Once you reach the end of the data, transcribe all of it exactly.

[Source data]
##############################
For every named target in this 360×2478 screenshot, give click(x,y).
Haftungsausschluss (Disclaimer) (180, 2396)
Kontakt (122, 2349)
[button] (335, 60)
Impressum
##############################
EXERCISE OUTPUT:
For every named target in this 360×2478 screenshot, give click(x,y).
Haftungsausschluss (Disclaimer) (180, 2396)
Kontakt (122, 2349)
[button] (335, 60)
Impressum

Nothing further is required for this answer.